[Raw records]

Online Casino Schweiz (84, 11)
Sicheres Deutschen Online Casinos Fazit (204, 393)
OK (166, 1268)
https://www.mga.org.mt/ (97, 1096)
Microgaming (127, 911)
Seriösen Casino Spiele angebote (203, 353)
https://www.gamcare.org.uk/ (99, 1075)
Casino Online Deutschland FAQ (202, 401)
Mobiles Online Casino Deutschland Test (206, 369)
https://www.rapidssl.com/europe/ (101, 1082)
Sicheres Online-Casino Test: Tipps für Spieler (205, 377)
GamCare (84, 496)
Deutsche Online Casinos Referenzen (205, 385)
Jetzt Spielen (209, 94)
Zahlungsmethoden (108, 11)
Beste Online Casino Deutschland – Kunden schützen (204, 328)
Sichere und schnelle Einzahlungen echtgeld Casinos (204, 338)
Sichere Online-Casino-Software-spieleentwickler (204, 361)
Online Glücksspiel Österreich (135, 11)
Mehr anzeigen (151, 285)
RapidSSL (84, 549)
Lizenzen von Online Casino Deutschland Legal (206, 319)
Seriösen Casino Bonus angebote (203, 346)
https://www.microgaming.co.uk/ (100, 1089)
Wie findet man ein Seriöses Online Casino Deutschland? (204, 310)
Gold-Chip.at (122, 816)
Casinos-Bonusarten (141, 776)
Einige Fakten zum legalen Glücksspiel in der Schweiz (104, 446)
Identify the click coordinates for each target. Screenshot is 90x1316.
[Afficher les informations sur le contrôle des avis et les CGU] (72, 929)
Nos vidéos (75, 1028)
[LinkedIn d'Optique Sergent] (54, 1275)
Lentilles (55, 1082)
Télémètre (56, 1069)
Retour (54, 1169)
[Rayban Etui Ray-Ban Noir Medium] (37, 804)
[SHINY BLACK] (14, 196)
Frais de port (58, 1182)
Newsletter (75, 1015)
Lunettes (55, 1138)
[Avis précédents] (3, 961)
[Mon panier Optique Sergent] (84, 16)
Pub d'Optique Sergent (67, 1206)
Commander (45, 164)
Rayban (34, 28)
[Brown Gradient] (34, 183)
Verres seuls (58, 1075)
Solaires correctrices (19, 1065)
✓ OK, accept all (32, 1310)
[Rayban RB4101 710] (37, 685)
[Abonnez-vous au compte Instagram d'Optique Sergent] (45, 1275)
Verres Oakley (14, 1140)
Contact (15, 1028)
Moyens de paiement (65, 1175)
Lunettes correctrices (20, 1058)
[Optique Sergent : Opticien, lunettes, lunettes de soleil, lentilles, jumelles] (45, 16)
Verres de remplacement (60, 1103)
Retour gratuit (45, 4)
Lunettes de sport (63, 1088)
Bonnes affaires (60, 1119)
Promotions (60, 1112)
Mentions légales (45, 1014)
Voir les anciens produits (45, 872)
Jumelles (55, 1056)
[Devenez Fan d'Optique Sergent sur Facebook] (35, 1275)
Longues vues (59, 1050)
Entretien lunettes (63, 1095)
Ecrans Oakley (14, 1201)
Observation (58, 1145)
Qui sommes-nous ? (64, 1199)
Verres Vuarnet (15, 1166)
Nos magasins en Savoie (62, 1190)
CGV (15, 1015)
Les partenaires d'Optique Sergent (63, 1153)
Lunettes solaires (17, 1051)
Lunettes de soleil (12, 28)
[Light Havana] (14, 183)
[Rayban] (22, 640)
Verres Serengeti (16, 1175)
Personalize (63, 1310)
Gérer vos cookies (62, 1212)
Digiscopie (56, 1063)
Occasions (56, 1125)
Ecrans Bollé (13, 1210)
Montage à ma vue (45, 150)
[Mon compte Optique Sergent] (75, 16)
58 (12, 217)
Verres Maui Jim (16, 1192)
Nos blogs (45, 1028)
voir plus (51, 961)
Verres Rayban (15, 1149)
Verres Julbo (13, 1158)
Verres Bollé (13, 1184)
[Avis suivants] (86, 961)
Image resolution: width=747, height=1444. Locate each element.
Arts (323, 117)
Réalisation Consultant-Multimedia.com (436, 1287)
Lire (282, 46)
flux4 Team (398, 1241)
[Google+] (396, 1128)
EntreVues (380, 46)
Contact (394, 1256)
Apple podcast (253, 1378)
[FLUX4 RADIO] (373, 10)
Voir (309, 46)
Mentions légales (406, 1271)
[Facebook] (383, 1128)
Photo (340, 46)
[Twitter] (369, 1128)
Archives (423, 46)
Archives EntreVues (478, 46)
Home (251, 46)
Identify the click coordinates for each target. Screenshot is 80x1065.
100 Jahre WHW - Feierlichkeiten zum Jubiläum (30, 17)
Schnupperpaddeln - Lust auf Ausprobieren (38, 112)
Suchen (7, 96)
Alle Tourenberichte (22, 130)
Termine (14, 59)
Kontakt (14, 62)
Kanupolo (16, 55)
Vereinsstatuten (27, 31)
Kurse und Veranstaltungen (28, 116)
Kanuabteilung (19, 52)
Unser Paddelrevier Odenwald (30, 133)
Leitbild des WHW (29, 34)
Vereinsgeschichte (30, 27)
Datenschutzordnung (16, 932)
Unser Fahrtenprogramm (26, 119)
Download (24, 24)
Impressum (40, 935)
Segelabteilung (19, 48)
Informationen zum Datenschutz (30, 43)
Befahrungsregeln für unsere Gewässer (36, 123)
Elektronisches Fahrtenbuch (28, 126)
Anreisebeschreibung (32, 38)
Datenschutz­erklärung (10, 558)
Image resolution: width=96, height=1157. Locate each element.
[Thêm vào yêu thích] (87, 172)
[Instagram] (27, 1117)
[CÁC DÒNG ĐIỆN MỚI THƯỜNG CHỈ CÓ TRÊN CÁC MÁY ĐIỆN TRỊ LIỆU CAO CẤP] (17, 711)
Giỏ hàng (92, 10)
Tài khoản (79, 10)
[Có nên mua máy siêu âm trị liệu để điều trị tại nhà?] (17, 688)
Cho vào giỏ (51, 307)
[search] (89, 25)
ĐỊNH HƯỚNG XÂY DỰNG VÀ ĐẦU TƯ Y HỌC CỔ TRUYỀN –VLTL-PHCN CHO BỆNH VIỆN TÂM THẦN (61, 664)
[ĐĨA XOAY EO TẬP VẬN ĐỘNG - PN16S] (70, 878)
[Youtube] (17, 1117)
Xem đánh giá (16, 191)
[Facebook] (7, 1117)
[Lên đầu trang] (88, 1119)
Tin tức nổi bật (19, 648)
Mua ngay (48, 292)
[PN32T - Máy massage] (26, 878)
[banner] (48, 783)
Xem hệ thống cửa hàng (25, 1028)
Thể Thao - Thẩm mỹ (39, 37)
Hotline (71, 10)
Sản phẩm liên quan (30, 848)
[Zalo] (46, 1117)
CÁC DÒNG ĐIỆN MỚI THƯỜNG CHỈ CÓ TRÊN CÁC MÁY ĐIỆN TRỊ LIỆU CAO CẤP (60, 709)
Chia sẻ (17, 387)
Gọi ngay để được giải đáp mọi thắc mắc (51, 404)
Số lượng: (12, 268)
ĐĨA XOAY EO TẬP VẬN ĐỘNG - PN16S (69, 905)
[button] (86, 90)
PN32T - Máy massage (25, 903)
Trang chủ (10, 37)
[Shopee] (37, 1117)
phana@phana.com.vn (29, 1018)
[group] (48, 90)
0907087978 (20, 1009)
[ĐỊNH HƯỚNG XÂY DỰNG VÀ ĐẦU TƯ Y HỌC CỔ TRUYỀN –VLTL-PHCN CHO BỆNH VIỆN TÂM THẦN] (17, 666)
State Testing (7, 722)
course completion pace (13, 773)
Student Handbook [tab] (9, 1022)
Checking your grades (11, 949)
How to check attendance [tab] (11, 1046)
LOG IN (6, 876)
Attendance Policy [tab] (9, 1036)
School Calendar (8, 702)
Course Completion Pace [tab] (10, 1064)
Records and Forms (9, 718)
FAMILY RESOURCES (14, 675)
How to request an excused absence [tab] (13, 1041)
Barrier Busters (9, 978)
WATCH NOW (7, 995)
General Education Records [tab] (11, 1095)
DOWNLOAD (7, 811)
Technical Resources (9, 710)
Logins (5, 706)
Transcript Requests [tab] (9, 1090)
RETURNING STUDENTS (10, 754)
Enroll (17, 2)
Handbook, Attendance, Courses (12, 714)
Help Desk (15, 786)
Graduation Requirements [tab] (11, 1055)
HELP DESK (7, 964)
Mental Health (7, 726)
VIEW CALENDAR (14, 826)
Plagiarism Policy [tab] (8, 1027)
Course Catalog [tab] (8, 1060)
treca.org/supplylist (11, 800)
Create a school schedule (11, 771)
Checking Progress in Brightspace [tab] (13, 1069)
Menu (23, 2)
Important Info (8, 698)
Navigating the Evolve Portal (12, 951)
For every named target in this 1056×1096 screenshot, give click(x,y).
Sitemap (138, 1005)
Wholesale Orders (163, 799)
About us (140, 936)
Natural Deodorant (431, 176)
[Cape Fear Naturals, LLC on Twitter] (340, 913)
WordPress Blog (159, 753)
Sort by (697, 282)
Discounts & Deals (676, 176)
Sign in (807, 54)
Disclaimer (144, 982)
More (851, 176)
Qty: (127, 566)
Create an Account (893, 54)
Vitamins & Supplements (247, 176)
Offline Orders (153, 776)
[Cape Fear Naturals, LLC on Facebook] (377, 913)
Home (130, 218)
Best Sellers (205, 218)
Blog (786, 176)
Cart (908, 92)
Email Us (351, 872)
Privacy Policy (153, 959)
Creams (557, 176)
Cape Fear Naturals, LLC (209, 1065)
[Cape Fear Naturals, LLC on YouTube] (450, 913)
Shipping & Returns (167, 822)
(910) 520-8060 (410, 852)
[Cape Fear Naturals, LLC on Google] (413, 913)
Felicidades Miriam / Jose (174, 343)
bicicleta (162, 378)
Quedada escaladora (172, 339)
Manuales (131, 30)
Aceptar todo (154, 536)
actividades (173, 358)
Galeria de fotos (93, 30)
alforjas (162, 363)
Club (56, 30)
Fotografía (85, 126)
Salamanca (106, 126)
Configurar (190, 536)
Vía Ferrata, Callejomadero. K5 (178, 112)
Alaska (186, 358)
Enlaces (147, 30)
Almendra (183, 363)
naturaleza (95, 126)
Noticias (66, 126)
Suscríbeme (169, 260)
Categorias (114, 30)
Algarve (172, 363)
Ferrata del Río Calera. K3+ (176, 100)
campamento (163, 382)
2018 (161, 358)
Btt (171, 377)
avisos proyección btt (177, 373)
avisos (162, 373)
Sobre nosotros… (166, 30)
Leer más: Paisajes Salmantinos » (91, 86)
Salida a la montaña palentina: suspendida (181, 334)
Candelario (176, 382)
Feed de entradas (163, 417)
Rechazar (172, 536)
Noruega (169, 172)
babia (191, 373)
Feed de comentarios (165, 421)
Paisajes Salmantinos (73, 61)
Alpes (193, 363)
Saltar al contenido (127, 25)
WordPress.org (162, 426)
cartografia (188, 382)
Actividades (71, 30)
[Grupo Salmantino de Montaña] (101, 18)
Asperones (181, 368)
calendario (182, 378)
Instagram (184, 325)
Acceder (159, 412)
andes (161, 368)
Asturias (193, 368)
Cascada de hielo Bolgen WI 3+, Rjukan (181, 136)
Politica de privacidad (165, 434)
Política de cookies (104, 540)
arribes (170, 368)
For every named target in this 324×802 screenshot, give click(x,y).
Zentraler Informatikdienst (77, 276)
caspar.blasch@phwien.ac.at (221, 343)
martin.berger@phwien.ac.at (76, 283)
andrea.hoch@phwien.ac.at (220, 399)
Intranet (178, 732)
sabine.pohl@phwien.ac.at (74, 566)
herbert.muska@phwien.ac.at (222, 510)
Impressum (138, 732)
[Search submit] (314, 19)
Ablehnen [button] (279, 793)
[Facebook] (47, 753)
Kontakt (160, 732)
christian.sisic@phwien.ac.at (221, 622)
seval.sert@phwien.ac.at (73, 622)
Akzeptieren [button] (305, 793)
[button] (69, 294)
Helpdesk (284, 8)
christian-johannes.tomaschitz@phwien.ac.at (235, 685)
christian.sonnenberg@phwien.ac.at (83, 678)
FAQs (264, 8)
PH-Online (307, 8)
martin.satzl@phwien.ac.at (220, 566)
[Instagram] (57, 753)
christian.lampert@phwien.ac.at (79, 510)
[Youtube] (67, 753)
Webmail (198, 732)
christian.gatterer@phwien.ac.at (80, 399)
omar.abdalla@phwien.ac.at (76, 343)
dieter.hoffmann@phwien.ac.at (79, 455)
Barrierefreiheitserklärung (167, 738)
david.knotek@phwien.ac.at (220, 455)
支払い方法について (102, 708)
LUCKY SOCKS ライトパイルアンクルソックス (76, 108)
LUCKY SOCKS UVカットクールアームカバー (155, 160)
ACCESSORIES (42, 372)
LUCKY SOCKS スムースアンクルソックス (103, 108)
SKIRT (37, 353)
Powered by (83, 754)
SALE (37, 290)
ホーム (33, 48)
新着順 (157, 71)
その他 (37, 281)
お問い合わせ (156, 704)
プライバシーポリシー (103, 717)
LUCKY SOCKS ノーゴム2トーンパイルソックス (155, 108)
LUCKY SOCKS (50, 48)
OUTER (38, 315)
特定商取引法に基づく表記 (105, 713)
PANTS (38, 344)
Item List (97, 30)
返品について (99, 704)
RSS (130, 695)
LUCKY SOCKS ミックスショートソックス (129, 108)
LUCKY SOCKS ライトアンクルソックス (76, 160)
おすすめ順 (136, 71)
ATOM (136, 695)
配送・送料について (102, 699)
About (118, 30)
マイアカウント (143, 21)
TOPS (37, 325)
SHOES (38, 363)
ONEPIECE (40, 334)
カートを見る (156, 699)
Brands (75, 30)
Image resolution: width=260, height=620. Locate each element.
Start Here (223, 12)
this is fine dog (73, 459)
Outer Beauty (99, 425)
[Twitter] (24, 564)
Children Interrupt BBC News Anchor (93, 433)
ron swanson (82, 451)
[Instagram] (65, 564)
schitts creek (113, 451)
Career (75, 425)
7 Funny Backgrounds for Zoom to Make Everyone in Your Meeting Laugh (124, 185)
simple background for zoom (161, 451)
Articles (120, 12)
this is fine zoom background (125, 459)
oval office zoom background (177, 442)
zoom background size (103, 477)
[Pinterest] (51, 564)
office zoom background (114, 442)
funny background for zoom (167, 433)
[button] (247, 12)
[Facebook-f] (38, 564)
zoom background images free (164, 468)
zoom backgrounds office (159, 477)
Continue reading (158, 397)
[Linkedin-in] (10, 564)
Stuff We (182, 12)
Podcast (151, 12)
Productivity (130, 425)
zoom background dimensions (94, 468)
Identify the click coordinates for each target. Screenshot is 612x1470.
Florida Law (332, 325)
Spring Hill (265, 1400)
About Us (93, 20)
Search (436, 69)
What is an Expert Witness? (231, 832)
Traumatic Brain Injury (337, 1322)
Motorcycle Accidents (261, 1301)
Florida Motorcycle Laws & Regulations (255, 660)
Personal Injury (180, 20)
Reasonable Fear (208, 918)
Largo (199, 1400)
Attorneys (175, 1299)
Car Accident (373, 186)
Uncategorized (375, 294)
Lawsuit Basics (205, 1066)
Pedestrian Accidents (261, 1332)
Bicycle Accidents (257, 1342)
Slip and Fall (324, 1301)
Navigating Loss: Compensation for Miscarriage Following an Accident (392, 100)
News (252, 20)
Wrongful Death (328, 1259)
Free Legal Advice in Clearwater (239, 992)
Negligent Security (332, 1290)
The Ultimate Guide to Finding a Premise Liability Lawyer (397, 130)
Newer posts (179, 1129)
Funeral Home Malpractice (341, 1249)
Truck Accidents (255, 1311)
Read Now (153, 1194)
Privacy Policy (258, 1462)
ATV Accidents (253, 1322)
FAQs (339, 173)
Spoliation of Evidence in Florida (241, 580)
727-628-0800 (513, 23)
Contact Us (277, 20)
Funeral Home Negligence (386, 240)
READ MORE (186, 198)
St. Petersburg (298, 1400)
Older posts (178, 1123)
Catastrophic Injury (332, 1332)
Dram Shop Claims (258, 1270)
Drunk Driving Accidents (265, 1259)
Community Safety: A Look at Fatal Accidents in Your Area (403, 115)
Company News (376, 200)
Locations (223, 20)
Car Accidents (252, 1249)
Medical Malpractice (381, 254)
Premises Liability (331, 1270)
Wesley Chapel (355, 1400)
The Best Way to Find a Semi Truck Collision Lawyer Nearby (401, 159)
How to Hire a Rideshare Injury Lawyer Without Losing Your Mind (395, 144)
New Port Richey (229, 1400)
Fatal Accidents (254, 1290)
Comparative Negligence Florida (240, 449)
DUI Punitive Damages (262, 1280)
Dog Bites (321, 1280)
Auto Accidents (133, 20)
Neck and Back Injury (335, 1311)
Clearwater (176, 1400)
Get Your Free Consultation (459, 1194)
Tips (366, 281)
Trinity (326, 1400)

Aim of the exercise =>
Put the data from the line with "Apple podcast (253, 1378)" to the line with "[search] (89, 25)" into a Markdown table with the columns Row and Line. Number each row and leave out any blank lines.

Answer to the problem =>
| Row | Line |
|---|---|
| 1 | Apple podcast (253, 1378) |
| 2 | [FLUX4 RADIO] (373, 10) |
| 3 | Voir (309, 46) |
| 4 | Mentions légales (406, 1271) |
| 5 | [Facebook] (383, 1128) |
| 6 | Photo (340, 46) |
| 7 | [Twitter] (369, 1128) |
| 8 | Archives (423, 46) |
| 9 | Archives EntreVues (478, 46) |
| 10 | Home (251, 46) |
| 11 | Identify the click coordinates for each target. Screenshot is 80x1065. |
| 12 | 100 Jahre WHW - Feierlichkeiten zum Jubiläum (30, 17) |
| 13 | Schnupperpaddeln - Lust auf Ausprobieren (38, 112) |
| 14 | Suchen (7, 96) |
| 15 | Alle Tourenberichte (22, 130) |
| 16 | Termine (14, 59) |
| 17 | Kontakt (14, 62) |
| 18 | Kanupolo (16, 55) |
| 19 | Vereinsstatuten (27, 31) |
| 20 | Kurse und Veranstaltungen (28, 116) |
| 21 | Kanuabteilung (19, 52) |
| 22 | Unser Paddelrevier Odenwald (30, 133) |
| 23 | Leitbild des WHW (29, 34) |
| 24 | Vereinsgeschichte (30, 27) |
| 25 | Datenschutzordnung (16, 932) |
| 26 | Unser Fahrtenprogramm (26, 119) |
| 27 | Download (24, 24) |
| 28 | Impressum (40, 935) |
| 29 | Segelabteilung (19, 48) |
| 30 | Informationen zum Datenschutz (30, 43) |
| 31 | Befahrungsregeln für unsere Gewässer (36, 123) |
| 32 | Elektronisches Fahrtenbuch (28, 126) |
| 33 | Anreisebeschreibung (32, 38) |
| 34 | Datenschutz­erklärung (10, 558) |
| 35 | Image resolution: width=96, height=1157. Locate each element. |
| 36 | [Thêm vào yêu thích] (87, 172) |
| 37 | [Instagram] (27, 1117) |
| 38 | [CÁC DÒNG ĐIỆN MỚI THƯỜNG CHỈ CÓ TRÊN CÁC MÁY ĐIỆN TRỊ LIỆU CAO CẤP] (17, 711) |
| 39 | Giỏ hàng (92, 10) |
| 40 | Tài khoản (79, 10) |
| 41 | [Có nên mua máy siêu âm trị liệu để điều trị tại nhà?] (17, 688) |
| 42 | Cho vào giỏ (51, 307) |
| 43 | [search] (89, 25) |